* INFORMATION SUPPLIED *

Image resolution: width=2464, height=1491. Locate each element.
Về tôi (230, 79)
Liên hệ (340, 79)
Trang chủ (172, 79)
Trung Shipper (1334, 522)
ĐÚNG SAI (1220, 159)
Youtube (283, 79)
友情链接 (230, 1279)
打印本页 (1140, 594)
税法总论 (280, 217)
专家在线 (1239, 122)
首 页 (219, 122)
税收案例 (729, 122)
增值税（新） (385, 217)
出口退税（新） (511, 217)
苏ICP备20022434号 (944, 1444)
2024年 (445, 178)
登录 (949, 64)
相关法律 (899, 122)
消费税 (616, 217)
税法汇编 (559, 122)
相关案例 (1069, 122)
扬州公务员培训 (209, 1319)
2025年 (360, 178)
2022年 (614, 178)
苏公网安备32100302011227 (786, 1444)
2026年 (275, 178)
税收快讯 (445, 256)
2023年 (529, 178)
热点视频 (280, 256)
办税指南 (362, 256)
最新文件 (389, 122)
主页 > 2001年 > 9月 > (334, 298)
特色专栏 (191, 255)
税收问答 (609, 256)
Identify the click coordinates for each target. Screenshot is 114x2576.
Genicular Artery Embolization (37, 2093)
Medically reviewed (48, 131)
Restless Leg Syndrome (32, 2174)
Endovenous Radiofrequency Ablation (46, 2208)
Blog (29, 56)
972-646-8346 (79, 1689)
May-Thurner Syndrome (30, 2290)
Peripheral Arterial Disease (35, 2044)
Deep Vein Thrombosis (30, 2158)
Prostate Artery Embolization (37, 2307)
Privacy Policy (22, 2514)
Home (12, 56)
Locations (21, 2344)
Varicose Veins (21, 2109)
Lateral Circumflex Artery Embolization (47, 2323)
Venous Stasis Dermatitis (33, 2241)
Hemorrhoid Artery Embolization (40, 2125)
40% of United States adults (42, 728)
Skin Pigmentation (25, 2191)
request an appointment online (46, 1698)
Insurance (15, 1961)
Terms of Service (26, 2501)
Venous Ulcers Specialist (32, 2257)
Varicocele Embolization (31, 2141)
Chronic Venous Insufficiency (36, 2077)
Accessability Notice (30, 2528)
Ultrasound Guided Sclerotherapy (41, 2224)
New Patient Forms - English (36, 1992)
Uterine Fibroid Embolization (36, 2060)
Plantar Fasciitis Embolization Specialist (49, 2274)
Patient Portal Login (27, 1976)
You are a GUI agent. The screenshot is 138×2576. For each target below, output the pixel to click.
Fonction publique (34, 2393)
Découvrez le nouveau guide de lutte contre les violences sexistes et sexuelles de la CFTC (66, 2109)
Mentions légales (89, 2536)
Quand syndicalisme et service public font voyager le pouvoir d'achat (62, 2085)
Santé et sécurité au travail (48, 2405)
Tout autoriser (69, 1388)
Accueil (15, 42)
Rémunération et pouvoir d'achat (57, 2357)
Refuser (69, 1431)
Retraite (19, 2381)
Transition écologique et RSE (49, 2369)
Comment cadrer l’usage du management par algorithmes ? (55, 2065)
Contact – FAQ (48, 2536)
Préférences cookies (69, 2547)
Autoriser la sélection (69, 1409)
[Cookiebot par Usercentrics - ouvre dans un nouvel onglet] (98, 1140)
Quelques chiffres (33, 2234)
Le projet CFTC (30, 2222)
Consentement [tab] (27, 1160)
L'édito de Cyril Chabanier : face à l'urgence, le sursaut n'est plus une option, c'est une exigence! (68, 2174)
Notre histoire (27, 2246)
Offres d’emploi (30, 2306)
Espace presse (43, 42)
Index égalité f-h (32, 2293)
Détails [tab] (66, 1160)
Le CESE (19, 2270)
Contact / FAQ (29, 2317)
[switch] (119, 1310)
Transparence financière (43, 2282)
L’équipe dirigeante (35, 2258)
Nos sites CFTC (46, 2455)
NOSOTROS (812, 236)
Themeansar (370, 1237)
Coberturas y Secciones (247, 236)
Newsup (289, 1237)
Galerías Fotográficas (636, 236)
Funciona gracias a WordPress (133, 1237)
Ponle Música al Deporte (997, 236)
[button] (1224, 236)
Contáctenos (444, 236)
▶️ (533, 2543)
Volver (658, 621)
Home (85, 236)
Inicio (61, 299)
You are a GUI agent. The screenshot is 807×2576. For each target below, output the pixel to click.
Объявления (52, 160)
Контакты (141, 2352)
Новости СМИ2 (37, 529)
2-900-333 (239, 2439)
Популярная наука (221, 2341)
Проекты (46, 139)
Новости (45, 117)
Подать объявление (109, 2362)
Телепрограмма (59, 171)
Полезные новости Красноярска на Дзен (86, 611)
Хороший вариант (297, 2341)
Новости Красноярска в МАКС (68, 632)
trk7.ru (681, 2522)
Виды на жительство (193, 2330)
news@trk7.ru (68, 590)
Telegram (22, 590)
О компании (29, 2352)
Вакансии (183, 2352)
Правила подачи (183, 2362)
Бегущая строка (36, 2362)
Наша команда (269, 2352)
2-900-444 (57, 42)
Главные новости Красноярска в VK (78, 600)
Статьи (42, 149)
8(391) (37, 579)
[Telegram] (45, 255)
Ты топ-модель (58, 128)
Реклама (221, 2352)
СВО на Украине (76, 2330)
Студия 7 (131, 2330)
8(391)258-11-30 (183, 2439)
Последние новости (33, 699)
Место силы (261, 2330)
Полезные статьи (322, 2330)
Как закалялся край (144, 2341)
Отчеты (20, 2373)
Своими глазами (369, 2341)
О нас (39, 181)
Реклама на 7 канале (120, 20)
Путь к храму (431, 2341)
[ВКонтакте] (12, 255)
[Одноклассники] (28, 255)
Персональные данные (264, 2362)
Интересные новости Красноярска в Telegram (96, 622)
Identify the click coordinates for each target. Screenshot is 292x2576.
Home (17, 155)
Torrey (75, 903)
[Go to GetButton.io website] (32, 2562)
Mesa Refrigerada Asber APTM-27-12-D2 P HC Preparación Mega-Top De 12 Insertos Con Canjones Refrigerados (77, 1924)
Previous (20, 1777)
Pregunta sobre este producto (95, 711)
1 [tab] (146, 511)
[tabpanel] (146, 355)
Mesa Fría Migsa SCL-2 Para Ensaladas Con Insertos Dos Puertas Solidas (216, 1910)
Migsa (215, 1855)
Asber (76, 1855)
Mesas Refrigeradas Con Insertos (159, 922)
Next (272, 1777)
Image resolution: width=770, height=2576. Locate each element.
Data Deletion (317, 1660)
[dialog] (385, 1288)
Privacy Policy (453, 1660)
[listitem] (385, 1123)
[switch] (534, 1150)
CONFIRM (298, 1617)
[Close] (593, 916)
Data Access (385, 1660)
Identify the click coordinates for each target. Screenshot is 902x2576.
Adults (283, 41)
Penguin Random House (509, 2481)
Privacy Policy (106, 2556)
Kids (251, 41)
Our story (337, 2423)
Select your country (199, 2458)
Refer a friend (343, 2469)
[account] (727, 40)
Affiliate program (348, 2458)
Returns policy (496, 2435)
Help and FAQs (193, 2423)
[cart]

* WHAT IS ASKED *
Format the records above as a Markdown table with two columns, "No." and "Line", giving each non-blank line of the records its own numbered row.

* CORRECT ANSWER *
| No. | Line |
|---|---|
| 1 | Image resolution: width=2464, height=1491. Locate each element. |
| 2 | Về tôi (230, 79) |
| 3 | Liên hệ (340, 79) |
| 4 | Trang chủ (172, 79) |
| 5 | Trung Shipper (1334, 522) |
| 6 | ĐÚNG SAI (1220, 159) |
| 7 | Youtube (283, 79) |
| 8 | 友情链接 (230, 1279) |
| 9 | 打印本页 (1140, 594) |
| 10 | 税法总论 (280, 217) |
| 11 | 专家在线 (1239, 122) |
| 12 | 首 页 (219, 122) |
| 13 | 税收案例 (729, 122) |
| 14 | 增值税（新） (385, 217) |
| 15 | 出口退税（新） (511, 217) |
| 16 | 苏ICP备20022434号 (944, 1444) |
| 17 | 2024年 (445, 178) |
| 18 | 登录 (949, 64) |
| 19 | 相关法律 (899, 122) |
| 20 | 消费税 (616, 217) |
| 21 | 税法汇编 (559, 122) |
| 22 | 相关案例 (1069, 122) |
| 23 | 扬州公务员培训 (209, 1319) |
| 24 | 2025年 (360, 178) |
| 25 | 2022年 (614, 178) |
| 26 | 苏公网安备32100302011227 (786, 1444) |
| 27 | 2026年 (275, 178) |
| 28 | 税收快讯 (445, 256) |
| 29 | 2023年 (529, 178) |
| 30 | 热点视频 (280, 256) |
| 31 | 办税指南 (362, 256) |
| 32 | 最新文件 (389, 122) |
| 33 | 主页 > 2001年 > 9月 > (334, 298) |
| 34 | 特色专栏 (191, 255) |
| 35 | 税收问答 (609, 256) |
| 36 | Identify the click coordinates for each target. Screenshot is 114x2576. |
| 37 | Genicular Artery Embolization (37, 2093) |
| 38 | Medically reviewed (48, 131) |
| 39 | Restless Leg Syndrome (32, 2174) |
| 40 | Endovenous Radiofrequency Ablation (46, 2208) |
| 41 | Blog (29, 56) |
| 42 | 972-646-8346 (79, 1689) |
| 43 | May-Thurner Syndrome (30, 2290) |
| 44 | Peripheral Arterial Disease (35, 2044) |
| 45 | Deep Vein Thrombosis (30, 2158) |
| 46 | Prostate Artery Embolization (37, 2307) |
| 47 | Privacy Policy (22, 2514) |
| 48 | Home (12, 56) |
| 49 | Locations (21, 2344) |
| 50 | Varicose Veins (21, 2109) |
| 51 | Lateral Circumflex Artery Embolization (47, 2323) |
| 52 | Venous Stasis Dermatitis (33, 2241) |
| 53 | Hemorrhoid Artery Embolization (40, 2125) |
| 54 | 40% of United States adults (42, 728) |
| 55 | Skin Pigmentation (25, 2191) |
| 56 | request an appointment online (46, 1698) |
| 57 | Insurance (15, 1961) |
| 58 | Terms of Service (26, 2501) |
| 59 | Venous Ulcers Specialist (32, 2257) |
| 60 | Varicocele Embolization (31, 2141) |
| 61 | Chronic Venous Insufficiency (36, 2077) |
| 62 | Accessability Notice (30, 2528) |
| 63 | Ultrasound Guided Sclerotherapy (41, 2224) |
| 64 | New Patient Forms - English (36, 1992) |
| 65 | Uterine Fibroid Embolization (36, 2060) |
| 66 | Plantar Fasciitis Embolization Specialist (49, 2274) |
| 67 | Patient Portal Login (27, 1976) |
| 68 | You are a GUI agent. The screenshot is 138×2576. For each target below, output the pixel to click. |
| 69 | Fonction publique (34, 2393) |
| 70 | Découvrez le nouveau guide de lutte contre les violences sexistes et sexuelles de la CFTC (66, 2109) |
| 71 | Mentions légales (89, 2536) |
| 72 | Quand syndicalisme et service public font voyager le pouvoir d'achat (62, 2085) |
| 73 | Santé et sécurité au travail (48, 2405) |
| 74 | Tout autoriser (69, 1388) |
| 75 | Accueil (15, 42) |
| 76 | Rémunération et pouvoir d'achat (57, 2357) |
| 77 | Refuser (69, 1431) |
| 78 | Retraite (19, 2381) |
| 79 | Transition écologique et RSE (49, 2369) |
| 80 | Comment cadrer l’usage du management par algorithmes ? (55, 2065) |
| 81 | Contact – FAQ (48, 2536) |
| 82 | Préférences cookies (69, 2547) |
| 83 | Autoriser la sélection (69, 1409) |
| 84 | [Cookiebot par Usercentrics - ouvre dans un nouvel onglet] (98, 1140) |
| 85 | Quelques chiffres (33, 2234) |
| 86 | Le projet CFTC (30, 2222) |
| 87 | Consentement [tab] (27, 1160) |
| 88 | L'édito de Cyril Chabanier : face à l'urgence, le sursaut n'est plus une option, c'est une exigence! (68, 2174) |
| 89 | Notre histoire (27, 2246) |
| 90 | Offres d’emploi (30, 2306) |
| 91 | Espace presse (43, 42) |
| 92 | Index égalité f-h (32, 2293) |
| 93 | Détails [tab] (66, 1160) |
| 94 | Le CESE (19, 2270) |
| 95 | Contact / FAQ (29, 2317) |
| 96 | [switch] (119, 1310) |
| 97 | Transparence financière (43, 2282) |
| 98 | L’équipe dirigeante (35, 2258) |
| 99 | Nos sites CFTC (46, 2455) |
| 100 | NOSOTROS (812, 236) |
| 101 | Themeansar (370, 1237) |
| 102 | Coberturas y Secciones (247, 236) |
| 103 | Newsup (289, 1237) |
| 104 | Galerías Fotográficas (636, 236) |
| 105 | Funciona gracias a WordPress (133, 1237) |
| 106 | Ponle Música al Deporte (997, 236) |
| 107 | [button] (1224, 236) |
| 108 | Contáctenos (444, 236) |
| 109 | ▶️ (533, 2543) |
| 110 | Volver (658, 621) |
| 111 | Home (85, 236) |
| 112 | Inicio (61, 299) |
| 113 | You are a GUI agent. The screenshot is 807×2576. For each target below, output the pixel to click. |
| 114 | Объявления (52, 160) |
| 115 | Контакты (141, 2352) |
| 116 | Новости СМИ2 (37, 529) |
| 117 | 2-900-333 (239, 2439) |
| 118 | Популярная наука (221, 2341) |
| 119 | Проекты (46, 139) |
| 120 | Новости (45, 117) |
| 121 | Подать объявление (109, 2362) |
| 122 | Телепрограмма (59, 171) |
| 123 | Полезные новости Красноярска на Дзен (86, 611) |
| 124 | Хороший вариант (297, 2341) |
| 125 | Новости Красноярска в МАКС (68, 632) |
| 126 | trk7.ru (681, 2522) |
| 127 | Виды на жительство (193, 2330) |
| 128 | news@trk7.ru (68, 590) |
| 129 | Telegram (22, 590) |
| 130 | О компании (29, 2352) |
| 131 | Вакансии (183, 2352) |
| 132 | Правила подачи (183, 2362) |
| 133 | Бегущая строка (36, 2362) |
| 134 | Наша команда (269, 2352) |
| 135 | 2-900-444 (57, 42) |
| 136 | Главные новости Красноярска в VK (78, 600) |
| 137 | Статьи (42, 149) |
| 138 | 8(391) (37, 579) |
| 139 | [Telegram] (45, 255) |
| 140 | Ты топ-модель (58, 128) |
| 141 | Реклама (221, 2352) |
| 142 | СВО на Украине (76, 2330) |
| 143 | Студия 7 (131, 2330) |
| 144 | 8(391)258-11-30 (183, 2439) |
| 145 | Последние новости (33, 699) |
| 146 | Место силы (261, 2330) |
| 147 | Полезные статьи (322, 2330) |
| 148 | Как закалялся край (144, 2341) |
| 149 | Отчеты (20, 2373) |
| 150 | Своими глазами (369, 2341) |
| 151 | О нас (39, 181) |
| 152 | Реклама на 7 канале (120, 20) |
| 153 | Путь к храму (431, 2341) |
| 154 | [ВКонтакте] (12, 255) |
| 155 | [Одноклассники] (28, 255) |
| 156 | Персональные данные (264, 2362) |
| 157 | Интересные новости Красноярска в Telegram (96, 622) |
| 158 | Identify the click coordinates for each target. Screenshot is 292x2576. |
| 159 | Home (17, 155) |
| 160 | Torrey (75, 903) |
| 161 | [Go to GetButton.io website] (32, 2562) |
| 162 | Mesa Refrigerada Asber APTM-27-12-D2 P HC Preparación Mega-Top De 12 Insertos Con Canjones Refrigerados (77, 1924) |
| 163 | Previous (20, 1777) |
| 164 | Pregunta sobre este producto (95, 711) |
| 165 | 1 [tab] (146, 511) |
| 166 | [tabpanel] (146, 355) |
| 167 | Mesa Fría Migsa SCL-2 Para Ensaladas Con Insertos Dos Puertas Solidas (216, 1910) |
| 168 | Migsa (215, 1855) |
| 169 | Asber (76, 1855) |
| 170 | Mesas Refrigeradas Con Insertos (159, 922) |
| 171 | Next (272, 1777) |
| 172 | Image resolution: width=770, height=2576. Locate each element. |
| 173 | Data Deletion (317, 1660) |
| 174 | [dialog] (385, 1288) |
| 175 | Privacy Policy (453, 1660) |
| 176 | [listitem] (385, 1123) |
| 177 | [switch] (534, 1150) |
| 178 | CONFIRM (298, 1617) |
| 179 | [Close] (593, 916) |
| 180 | Data Access (385, 1660) |
| 181 | Identify the click coordinates for each target. Screenshot is 902x2576. |
| 182 | Adults (283, 41) |
| 183 | Penguin Random House (509, 2481) |
| 184 | Privacy Policy (106, 2556) |
| 185 | Kids (251, 41) |
| 186 | Our story (337, 2423) |
| 187 | Select your country (199, 2458) |
| 188 | Refer a friend (343, 2469) |
| 189 | [account] (727, 40) |
| 190 | Affiliate program (348, 2458) |
| 191 | Returns policy (496, 2435) |
| 192 | Help and FAQs (193, 2423) |
| 193 | [cart] |